About Artemisia Supreme
Artemisia annua leaf has been an important therapeutic herb over the past 2,000 years in both Europe and Asia and is also recognized by the World Health Organization as an effective antimalarial “drug”. It has become the subject of intensive research following the discovery of its antimalarial component artemisinin. Phytochemical analysis has identified various compounds including steroids, coumarins, phenolics, flavonoids, purines, triterpenoids, lipids, and aliphatic compounds, monoterpenoids, essential oils, alkaloid, and glycoside. Artemisia has been used in the alternative medicine community for 20+ years mainly due to its strong broad spectrum antiparasitic properties. It is though, as you can see, much more broad spectrum.
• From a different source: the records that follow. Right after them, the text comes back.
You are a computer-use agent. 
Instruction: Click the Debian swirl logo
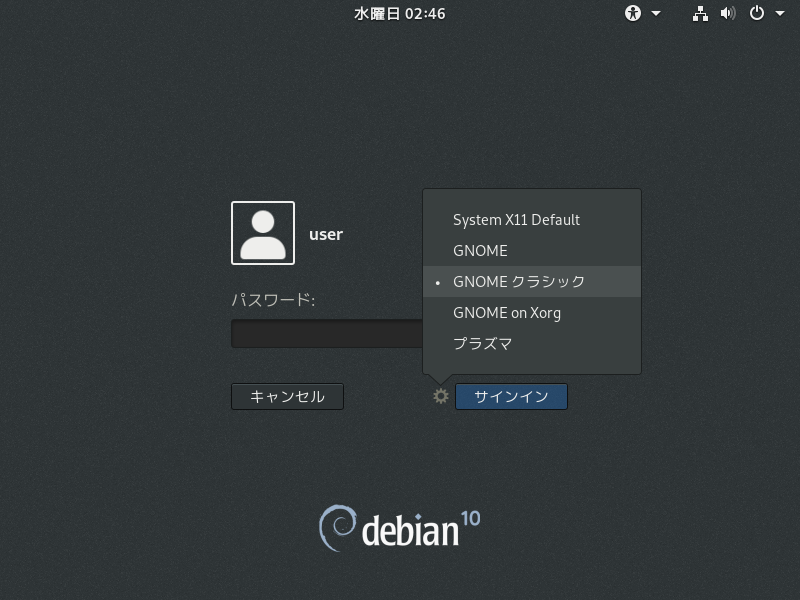pyautogui.click(x=337, y=528)

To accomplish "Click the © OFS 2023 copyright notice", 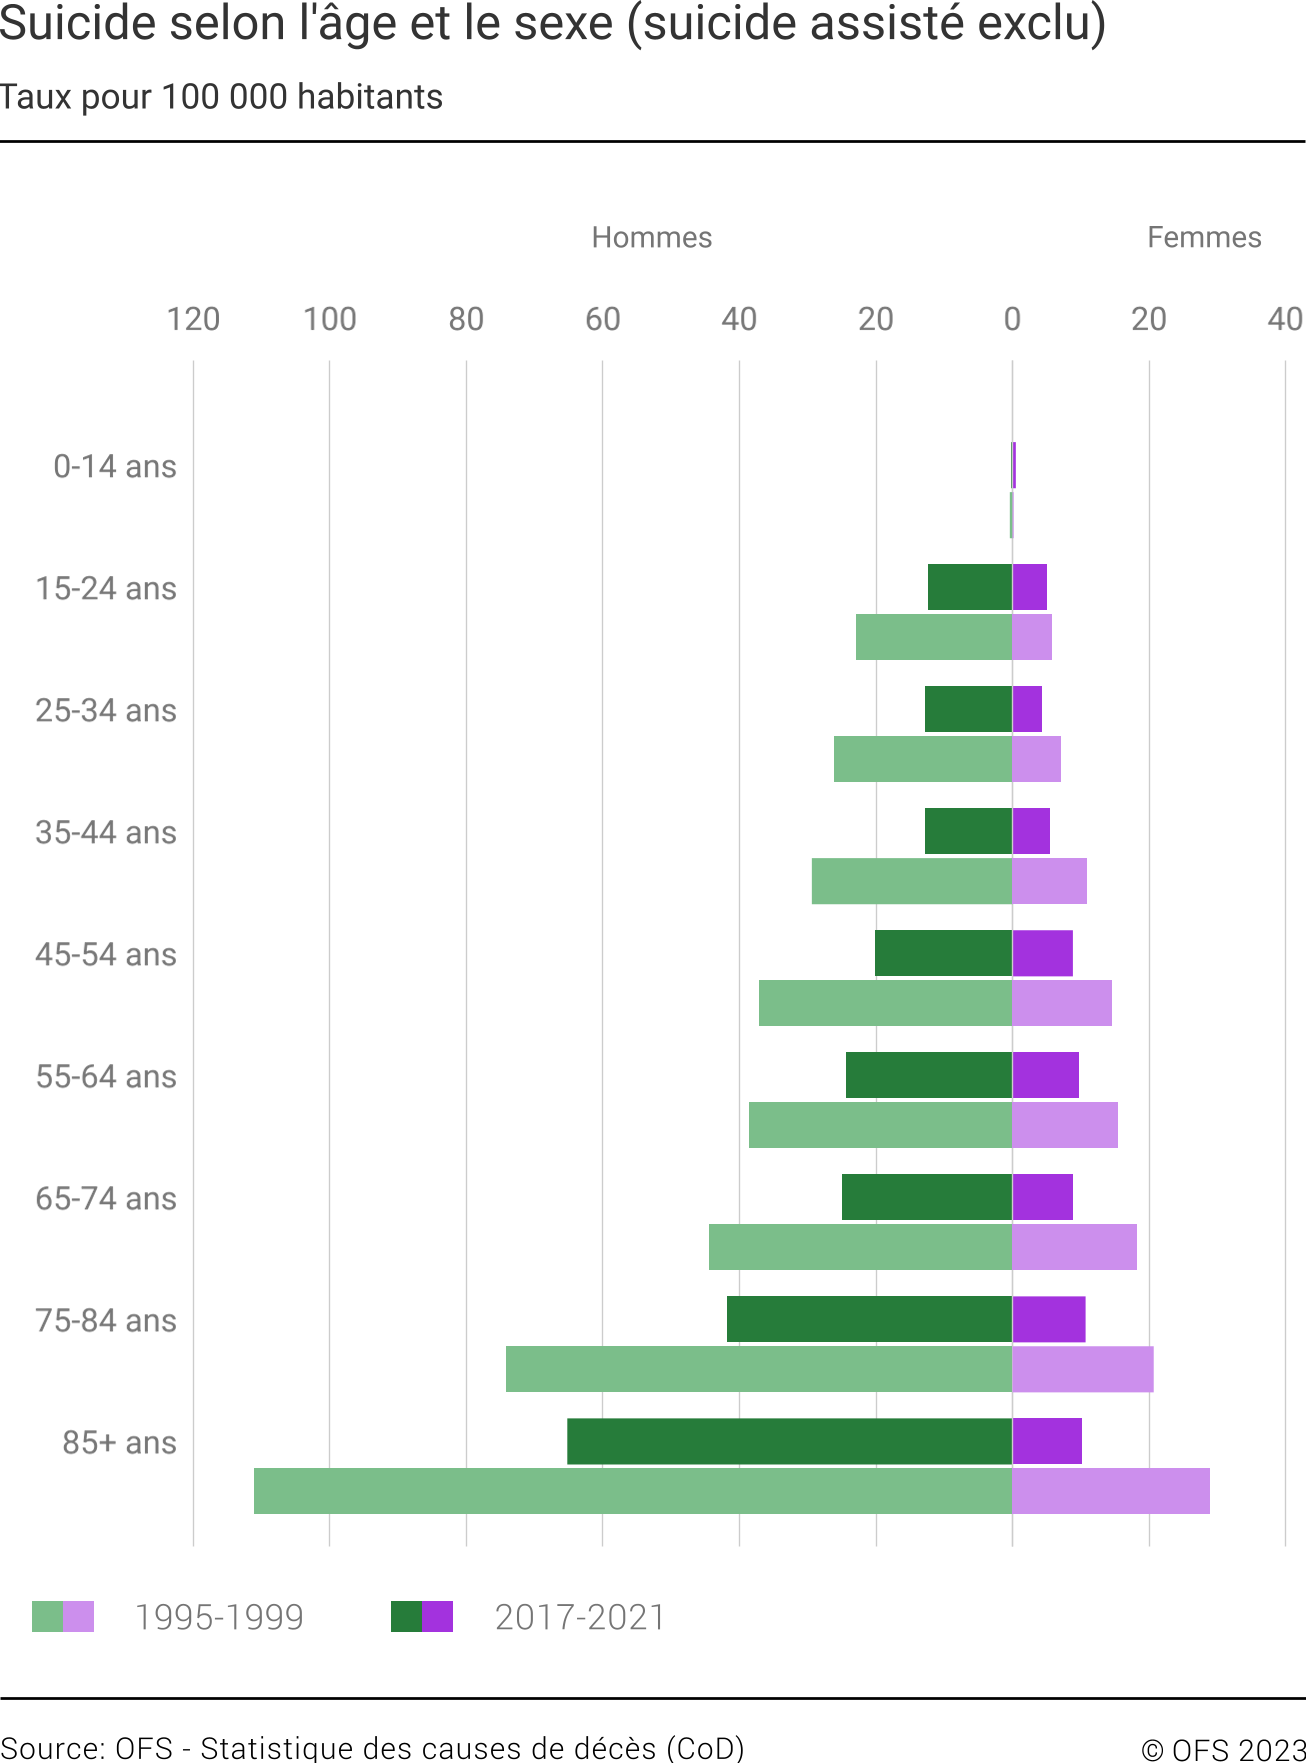I will click(1223, 1749).
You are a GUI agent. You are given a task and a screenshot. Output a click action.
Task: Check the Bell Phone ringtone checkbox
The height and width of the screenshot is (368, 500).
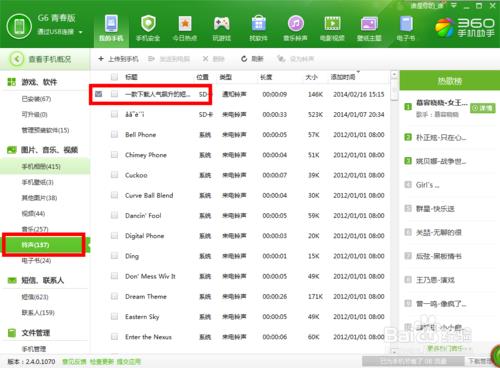tap(114, 134)
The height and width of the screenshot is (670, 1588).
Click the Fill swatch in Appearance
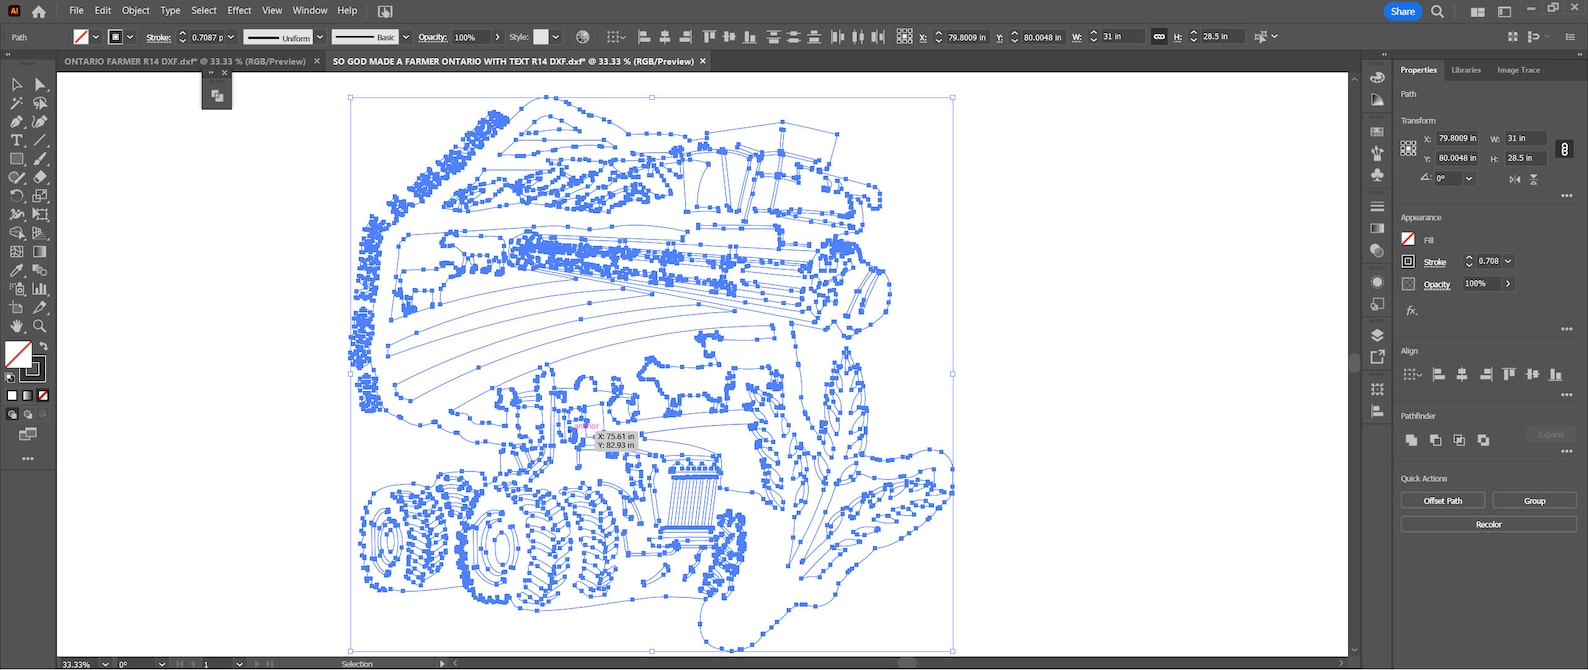[1408, 239]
Therapeutics: studies have been carried out to look at the antimicrobial potential of the essential oils obtained from Artemisia annua. These studies revealed that the essential oil showed antimicrobial potential against wide range of Gram-negative bacteria, Gram-positive bacteria, and fungi. Significant inhibitory activity of the oil was found against bacterial strains, including Staphylococcus aureus, Escherichia coli, and Enterococcus hirae. Artemisia annua extracts possess remarkable antibiotic potential against fungi particularly Saccharomyces cerevisiae and Candida albicans.
Antiparasitic Activity: research studies suggest that artemisinin drugs have good antiparasitic potential for Leishmania, Trypanosoma Babesia, Eimeria or coccidiosis, trematodal blood fluke, Schistosoma spp.( Schistosoma japonicum, Schistosoma mansoni, and Schistosoma haematobium).
Artemisia also Suppresses Th17 and thus may be helpful in autoimmune conditions. Ethanol extract of the plant showed immunosuppressive effects on autoimmune diseases such as lupus erythematosus and rheumatoid arthritis. In established arthritis, an artemisinin compound profoundly inhibited disease progression, reduced IL-17A, and RORgt mRNA expression and suppressed pro-inflammatory mediator expression in arthritic joints.
One studied how the dried leaf is actually preferred to an extract. Mice needed 45-fold more artemisinin (mixed with mouse chow) than artemisinin consumed via dried leaf in order for artemisinin to be detected in the serum, thus the dried leaf was more bioavailable than the extract.
Many studies have been conducted in Africa comparing dried artemisia leaf, arteminism and artemisia leaf tea. Reviewing all these studies researchers conclude delivery via tea is therapeutically not very efficacious. Mice fed dried Artemisia annua leaves showed better therapeutic results than the tea. Results of pharmacokinetic studies using dried leaf delivery in mice are also consistent with the antimalarial success of the human trial. The promising results of the studies using oral consumption of dried leaf A. annua may offer a more sustainable treatment for malaria, especially in low-income developing countries. This will eventually lead to improved understanding of how the whole plant therapy works better than the pure drug.
Besides its antimicrobial activities studies have showed artemisia to be useful for the following: anemia, asthma, diarrhea, fever reduction, dengue, lupus, athletes foot, chagas, viral hepatitis, and various skin diseases.